"Sanofi and GSK announce a delay in their adjuvanted recombinant protein-based COVID-19 vaccine programme to improve immune response in older adults," a statement said, adding that the vaccine's potential availability had been pushed back "from mid-2021 to Q4 2021".
Trial results, Sanofi said, showed "an immune response comparable to patients who recovered from COVID-19 in adults aged 18 to 49 years, but a low immune response in older adults likely due to an insufficient concentration of the antigen."
The news also comes as a disappointment for a group of vaccines under development that rely on more conventional proven designs, as Britain begins rolling out the jab developed by German company BioNTech and their US partners Pfizer .

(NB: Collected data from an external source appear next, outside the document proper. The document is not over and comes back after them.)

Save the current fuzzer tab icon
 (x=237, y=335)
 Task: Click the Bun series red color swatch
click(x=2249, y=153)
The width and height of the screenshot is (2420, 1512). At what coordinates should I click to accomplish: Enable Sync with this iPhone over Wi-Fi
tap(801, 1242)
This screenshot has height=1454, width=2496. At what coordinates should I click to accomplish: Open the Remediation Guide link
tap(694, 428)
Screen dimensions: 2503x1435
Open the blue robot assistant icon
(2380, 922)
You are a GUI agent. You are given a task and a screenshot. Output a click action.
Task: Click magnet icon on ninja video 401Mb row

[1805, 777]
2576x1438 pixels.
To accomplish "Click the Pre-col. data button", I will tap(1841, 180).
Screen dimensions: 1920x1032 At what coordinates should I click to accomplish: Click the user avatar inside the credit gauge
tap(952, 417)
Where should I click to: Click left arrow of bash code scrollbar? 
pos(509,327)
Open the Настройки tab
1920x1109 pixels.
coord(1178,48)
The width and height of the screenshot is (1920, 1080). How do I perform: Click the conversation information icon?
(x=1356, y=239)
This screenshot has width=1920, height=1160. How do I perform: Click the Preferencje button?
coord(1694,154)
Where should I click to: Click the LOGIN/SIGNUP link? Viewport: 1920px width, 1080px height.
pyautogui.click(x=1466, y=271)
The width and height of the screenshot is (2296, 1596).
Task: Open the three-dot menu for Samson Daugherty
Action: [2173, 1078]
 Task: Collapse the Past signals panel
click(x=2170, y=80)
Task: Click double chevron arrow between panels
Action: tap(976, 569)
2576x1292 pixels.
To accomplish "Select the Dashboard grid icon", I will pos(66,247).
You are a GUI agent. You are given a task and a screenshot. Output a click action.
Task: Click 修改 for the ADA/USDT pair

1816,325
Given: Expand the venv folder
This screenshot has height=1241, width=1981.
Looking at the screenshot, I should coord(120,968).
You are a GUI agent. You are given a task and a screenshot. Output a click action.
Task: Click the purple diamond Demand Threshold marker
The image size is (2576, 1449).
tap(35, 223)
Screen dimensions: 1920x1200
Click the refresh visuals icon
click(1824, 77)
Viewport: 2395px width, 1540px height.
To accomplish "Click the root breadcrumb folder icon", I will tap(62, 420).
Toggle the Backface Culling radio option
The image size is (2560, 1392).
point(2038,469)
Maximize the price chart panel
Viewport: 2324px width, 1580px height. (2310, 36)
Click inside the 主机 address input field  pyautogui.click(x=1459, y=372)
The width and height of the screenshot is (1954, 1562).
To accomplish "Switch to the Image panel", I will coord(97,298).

'Expect the unexpected' as vaccinations begin
Phase III studies postponed
Phase III studies were expected to start this month. Sanofi said it would launch a phase 2b study in February of next year instead. "The study will include a proposed comparison with an authorized COVID-19 vaccine," Sanofi said.
Both companies said they had "updated governments and the European Commission where a contractual commitment to purchase the vaccine has been made."
Sanofi and GSK would have been the fourth player to embark on Phase III studies on potential vaccines as governments struggle to quell the pandemic, which has killed more than 1.5 million people. The Phase I/II study tested the safety, tolerability and immune response of the vaccine in 440 healthy adults across 11 sites in the United States.
Despite the delay, Sanofi and GSK have boosted manufacturing in order to be ready to produce up to one billion doses of their vaccine in 2021.
This week, Britain began the world's first vaccine rollout, while Canada also approved the shot for use. Meanwhile, the US regulator is considering the BioNTech-Pfizer vaccine for approval. Rival developers AstraZeneca Plc and Moderna have also reported late stage data that shows their shots are effective in preventing the virus.